Yalnız burada yalnız
MHP'ye yüklenmek sanırım çok doğru değil. Çünkü öteki parlamento için ve dışı
muhalefet de adeta uyur gezer gibi.
Bu nedenle sözüm
bütün muhalefet partilerine; sadece parlamentodakiler değil 'parlamento dışı
olanlara da' ve meslek örgütlerinin, demokratik kitle örgütlerinin ve
sendikalara. Sanırım hepsi kendilerine "ülkenin gündemiyle ne kadar
ilgiliyiz?" ya da "ilgili miyiz?" yoksa Bahçeli'nin yaptığı gibi
"laf ola beri gele" yapılan muhalefetle "yaşadığımız iç ve dış
sorunları aşabilecek miyiz?" dye sorgulaması özellikle günümüzde çok
önemli.
Çünkü iç ve dış
politikada çok önemli günler yaşıyoruz.
Yani bugün yaşanan
yanlışlardan "cumhurbaşkanı" veya "iktidar partisi sorumlu"
deyip böyle gündemi kekiğe yayan davranışlarla siyasete devam edersek
"herkes emin olsun. Bugün yaşanan yanlışların faturasını yalnız
cumhurbaşkanı veya yalnız iktidar partisi değil; topyekün seksen milyona
yaklaşan bütün Türkiye Halkı hep birlikte ödeyeceğiz"
Dünkü yazısında
Cengiz Çandar "bit yeniği" derken 'sanki' Rusya uçağının
düşürülmesinin Türkiye'nin dış politikada manevra olanağını elinden almak için
'daha açık yazarsam' "Birileri Rusya ile aramızı açıp bizi AB ye ve ABD ye
müdana etmek için" olduğu anlamında yazmıştı.
Yazısında
yaşadığımız dünyada hemen bütün önemli ülkeler dış politikada çok seçenekli bir
yol izlerken bizim tek seçeneğe mecbur tutulmamız için sanki 'iyi saatte
olsunlar' birilerinin bir tezgahıydı bu uçak düşürme ve on yedi saniyelik hava
ihlalini gerekçe yapıp son yılda önemli stratejik ortağımız haline gelen
Rusy'anın uçağını sorup soruşturmadan düşürmekle o tezgaha geldik demek istiyor
gibiydi.
Buradan bakınca
yukarıda yazdığım konuların hemen hepsi Bahçeli'yi çok alındıran ve çok üzen
cumhurbaşkanının "bizim millet çileye alışkındır.
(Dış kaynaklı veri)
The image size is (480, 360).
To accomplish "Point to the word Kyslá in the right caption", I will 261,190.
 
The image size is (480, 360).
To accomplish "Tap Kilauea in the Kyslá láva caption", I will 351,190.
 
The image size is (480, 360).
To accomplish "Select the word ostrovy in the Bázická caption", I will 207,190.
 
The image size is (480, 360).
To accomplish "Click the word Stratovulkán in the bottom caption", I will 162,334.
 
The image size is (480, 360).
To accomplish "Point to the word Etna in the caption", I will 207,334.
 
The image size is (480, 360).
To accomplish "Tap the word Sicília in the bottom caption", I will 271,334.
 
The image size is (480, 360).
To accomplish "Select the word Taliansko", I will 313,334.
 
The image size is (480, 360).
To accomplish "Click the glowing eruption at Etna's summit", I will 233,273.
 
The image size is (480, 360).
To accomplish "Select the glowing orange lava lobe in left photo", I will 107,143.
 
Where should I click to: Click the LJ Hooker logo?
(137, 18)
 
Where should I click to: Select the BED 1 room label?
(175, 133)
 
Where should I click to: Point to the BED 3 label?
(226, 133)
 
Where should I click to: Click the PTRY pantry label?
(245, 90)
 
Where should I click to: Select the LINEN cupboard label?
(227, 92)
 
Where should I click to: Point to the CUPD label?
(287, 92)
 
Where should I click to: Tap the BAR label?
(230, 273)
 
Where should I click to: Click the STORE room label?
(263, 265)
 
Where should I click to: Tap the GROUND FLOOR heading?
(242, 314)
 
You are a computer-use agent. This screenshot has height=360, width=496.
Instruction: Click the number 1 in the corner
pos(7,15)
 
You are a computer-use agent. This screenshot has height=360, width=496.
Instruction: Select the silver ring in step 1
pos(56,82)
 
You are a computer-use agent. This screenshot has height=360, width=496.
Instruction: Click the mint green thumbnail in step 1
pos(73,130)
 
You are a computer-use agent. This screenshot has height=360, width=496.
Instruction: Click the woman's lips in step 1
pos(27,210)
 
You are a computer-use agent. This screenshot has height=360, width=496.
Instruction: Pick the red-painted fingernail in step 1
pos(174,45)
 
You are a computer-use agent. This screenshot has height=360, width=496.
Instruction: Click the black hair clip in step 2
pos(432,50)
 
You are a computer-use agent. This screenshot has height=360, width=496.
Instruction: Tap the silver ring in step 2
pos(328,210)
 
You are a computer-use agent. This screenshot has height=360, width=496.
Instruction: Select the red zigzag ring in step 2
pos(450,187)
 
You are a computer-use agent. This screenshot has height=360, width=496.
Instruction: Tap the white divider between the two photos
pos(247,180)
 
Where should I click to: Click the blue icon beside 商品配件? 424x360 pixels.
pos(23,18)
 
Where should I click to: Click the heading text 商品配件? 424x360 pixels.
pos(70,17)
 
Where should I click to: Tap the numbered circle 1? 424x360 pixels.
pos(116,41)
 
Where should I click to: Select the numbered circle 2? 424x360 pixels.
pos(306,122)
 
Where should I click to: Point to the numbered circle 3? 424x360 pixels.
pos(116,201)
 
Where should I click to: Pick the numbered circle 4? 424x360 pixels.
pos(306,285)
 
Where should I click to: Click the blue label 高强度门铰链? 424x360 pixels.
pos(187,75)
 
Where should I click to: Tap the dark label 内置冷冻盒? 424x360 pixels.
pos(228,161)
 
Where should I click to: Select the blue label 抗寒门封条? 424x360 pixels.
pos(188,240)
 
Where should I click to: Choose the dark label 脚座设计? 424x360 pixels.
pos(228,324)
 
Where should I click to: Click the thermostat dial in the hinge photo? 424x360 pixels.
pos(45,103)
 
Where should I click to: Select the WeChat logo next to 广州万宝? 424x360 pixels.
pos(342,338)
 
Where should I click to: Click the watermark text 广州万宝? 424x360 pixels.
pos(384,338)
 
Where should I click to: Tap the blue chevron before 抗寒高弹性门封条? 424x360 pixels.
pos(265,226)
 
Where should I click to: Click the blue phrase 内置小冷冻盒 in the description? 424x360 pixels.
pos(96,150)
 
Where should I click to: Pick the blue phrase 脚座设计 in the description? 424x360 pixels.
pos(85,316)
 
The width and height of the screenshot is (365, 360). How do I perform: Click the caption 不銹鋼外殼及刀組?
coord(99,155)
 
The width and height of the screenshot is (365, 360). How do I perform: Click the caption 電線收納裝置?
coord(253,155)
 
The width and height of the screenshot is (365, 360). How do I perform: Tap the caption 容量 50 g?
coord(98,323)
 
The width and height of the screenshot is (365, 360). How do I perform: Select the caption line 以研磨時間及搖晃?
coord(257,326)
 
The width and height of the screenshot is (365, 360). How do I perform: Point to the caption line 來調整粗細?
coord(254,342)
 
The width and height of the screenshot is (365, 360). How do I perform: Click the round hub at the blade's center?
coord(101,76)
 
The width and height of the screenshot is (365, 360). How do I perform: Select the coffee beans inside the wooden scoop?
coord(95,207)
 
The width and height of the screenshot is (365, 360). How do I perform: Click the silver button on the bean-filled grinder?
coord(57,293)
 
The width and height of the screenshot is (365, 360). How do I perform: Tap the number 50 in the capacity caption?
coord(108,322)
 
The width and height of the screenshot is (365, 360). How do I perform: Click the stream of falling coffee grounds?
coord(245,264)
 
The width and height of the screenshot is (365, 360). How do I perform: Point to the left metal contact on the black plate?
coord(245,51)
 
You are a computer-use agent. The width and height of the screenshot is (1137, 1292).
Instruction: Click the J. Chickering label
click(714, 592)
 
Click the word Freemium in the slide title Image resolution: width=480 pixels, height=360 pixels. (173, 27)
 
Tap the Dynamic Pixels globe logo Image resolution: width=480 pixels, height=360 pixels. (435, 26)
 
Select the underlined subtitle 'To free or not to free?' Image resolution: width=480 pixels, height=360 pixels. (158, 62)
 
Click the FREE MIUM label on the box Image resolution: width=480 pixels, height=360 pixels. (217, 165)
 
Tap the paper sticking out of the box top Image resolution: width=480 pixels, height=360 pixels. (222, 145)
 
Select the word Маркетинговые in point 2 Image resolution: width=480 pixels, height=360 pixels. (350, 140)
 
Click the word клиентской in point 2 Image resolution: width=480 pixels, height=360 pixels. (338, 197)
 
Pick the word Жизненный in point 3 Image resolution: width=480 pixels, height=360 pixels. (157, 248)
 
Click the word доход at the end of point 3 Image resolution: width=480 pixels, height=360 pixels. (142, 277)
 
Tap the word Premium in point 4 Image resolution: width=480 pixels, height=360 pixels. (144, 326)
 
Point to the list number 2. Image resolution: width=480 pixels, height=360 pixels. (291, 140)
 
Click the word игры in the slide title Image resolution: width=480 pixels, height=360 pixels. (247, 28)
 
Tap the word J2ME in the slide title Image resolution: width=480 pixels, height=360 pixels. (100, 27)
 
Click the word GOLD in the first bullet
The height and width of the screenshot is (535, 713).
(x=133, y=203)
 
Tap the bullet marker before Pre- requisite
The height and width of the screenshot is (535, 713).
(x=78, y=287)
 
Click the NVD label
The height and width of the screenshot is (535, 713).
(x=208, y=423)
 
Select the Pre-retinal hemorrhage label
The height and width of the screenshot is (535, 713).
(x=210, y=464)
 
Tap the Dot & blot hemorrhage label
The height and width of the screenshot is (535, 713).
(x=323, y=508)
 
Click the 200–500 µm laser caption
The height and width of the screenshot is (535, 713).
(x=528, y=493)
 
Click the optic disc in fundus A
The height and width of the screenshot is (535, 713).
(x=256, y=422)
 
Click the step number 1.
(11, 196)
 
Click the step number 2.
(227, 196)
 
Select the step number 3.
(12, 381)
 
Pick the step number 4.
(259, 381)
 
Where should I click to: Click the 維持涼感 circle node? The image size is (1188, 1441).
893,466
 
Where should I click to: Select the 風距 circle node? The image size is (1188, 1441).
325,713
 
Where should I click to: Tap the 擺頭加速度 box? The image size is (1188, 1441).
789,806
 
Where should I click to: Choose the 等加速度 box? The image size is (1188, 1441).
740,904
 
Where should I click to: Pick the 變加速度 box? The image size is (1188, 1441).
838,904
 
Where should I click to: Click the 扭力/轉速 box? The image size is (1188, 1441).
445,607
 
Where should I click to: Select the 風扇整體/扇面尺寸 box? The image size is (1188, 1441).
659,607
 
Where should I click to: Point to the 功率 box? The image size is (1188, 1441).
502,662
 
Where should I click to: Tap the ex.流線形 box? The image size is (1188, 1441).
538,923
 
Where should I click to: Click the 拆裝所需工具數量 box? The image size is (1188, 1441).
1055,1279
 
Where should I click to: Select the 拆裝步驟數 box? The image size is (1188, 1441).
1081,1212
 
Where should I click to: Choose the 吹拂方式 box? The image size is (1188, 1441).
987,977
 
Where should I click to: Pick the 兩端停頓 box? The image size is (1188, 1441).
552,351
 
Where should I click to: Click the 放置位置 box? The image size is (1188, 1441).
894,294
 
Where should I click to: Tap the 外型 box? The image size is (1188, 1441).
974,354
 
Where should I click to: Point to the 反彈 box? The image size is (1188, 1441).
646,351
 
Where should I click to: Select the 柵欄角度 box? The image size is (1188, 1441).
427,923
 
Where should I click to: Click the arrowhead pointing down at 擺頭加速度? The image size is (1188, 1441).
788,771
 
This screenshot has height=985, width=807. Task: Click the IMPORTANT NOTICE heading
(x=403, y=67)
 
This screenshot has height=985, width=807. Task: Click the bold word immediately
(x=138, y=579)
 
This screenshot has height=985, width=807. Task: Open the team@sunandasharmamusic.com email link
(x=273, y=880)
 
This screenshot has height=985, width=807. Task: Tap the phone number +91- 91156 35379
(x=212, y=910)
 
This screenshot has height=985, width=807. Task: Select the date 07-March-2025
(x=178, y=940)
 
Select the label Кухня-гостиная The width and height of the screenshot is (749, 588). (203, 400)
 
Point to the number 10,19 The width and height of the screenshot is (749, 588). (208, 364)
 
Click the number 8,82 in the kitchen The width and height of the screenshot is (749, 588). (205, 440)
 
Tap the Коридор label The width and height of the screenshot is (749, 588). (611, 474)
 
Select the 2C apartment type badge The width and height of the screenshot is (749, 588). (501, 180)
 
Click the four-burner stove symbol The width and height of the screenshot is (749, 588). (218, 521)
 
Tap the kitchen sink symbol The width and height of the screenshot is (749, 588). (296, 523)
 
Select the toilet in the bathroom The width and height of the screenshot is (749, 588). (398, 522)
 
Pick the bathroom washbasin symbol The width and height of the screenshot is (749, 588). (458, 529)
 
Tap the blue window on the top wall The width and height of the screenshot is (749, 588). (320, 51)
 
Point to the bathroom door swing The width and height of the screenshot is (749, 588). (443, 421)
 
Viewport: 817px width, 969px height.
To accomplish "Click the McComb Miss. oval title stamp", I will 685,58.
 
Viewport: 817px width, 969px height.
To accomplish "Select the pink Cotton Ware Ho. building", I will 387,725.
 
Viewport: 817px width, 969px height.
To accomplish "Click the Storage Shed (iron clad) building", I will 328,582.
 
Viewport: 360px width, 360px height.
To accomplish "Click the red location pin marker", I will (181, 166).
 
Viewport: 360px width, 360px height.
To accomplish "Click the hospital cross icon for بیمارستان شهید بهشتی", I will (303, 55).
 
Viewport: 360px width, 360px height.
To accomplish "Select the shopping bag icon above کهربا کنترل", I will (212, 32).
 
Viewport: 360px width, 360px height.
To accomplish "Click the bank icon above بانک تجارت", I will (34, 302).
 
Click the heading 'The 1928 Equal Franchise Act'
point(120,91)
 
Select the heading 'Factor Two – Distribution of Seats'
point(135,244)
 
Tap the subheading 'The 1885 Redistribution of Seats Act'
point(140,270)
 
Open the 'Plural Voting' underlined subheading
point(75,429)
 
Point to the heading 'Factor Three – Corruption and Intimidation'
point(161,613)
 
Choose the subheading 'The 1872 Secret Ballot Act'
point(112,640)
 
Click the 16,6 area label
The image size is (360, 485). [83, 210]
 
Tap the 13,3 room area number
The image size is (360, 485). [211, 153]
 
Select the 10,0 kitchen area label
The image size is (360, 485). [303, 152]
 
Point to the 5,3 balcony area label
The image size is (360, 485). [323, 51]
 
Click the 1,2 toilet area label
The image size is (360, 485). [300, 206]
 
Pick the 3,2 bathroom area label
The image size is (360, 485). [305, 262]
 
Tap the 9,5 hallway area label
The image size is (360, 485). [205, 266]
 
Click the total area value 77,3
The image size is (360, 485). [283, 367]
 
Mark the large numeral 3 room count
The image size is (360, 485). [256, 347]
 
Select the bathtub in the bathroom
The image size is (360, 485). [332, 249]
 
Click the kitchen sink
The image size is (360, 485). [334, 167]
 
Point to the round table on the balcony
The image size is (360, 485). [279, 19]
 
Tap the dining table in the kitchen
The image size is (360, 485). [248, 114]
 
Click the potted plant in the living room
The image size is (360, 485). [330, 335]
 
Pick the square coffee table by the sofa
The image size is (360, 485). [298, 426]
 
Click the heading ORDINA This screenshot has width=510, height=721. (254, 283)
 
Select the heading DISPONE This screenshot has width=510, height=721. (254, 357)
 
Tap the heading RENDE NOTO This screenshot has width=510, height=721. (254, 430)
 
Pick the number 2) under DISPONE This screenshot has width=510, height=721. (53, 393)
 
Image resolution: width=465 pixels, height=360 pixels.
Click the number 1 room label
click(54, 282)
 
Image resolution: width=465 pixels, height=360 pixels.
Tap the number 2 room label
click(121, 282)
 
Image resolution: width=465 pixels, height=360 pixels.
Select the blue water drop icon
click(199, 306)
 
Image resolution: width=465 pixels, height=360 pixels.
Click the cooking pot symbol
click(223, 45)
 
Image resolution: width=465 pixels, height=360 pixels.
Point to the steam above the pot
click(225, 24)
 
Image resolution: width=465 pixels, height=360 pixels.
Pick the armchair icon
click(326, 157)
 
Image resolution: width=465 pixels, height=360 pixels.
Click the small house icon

Gerekirse tezek
yakar" sözüyle Rusya ile ilgili krizi tırmandıran sözlerinden kat be kat
önemlidir.
Yani sanırım Bahçeli
artık bir partinin muhalefet lideri olarak miadını doldurmuş; uzatmaları
oynuyor gibi.
Ben yurttaş olarak
bütün muhalefet partilerinin ve iktidar partisinin yönetimlerini ülkenin
demokratik geleceği açısından çok önemsediğim için ve yöneticilerin tamamının
demokrasi açısından nitelikli olmalarını istediğim için 1 Kasım seçimlerinde
üçüncü muhalefet partisi konumuna düşen Bahçeli'nin cumhurbaşkanını
eleştirisini çok ciddiye almadım.
Sadece onun bu
eleştirel sözlerini fırsat bilip içinde yaşadığımız gündeme bir bakış attım.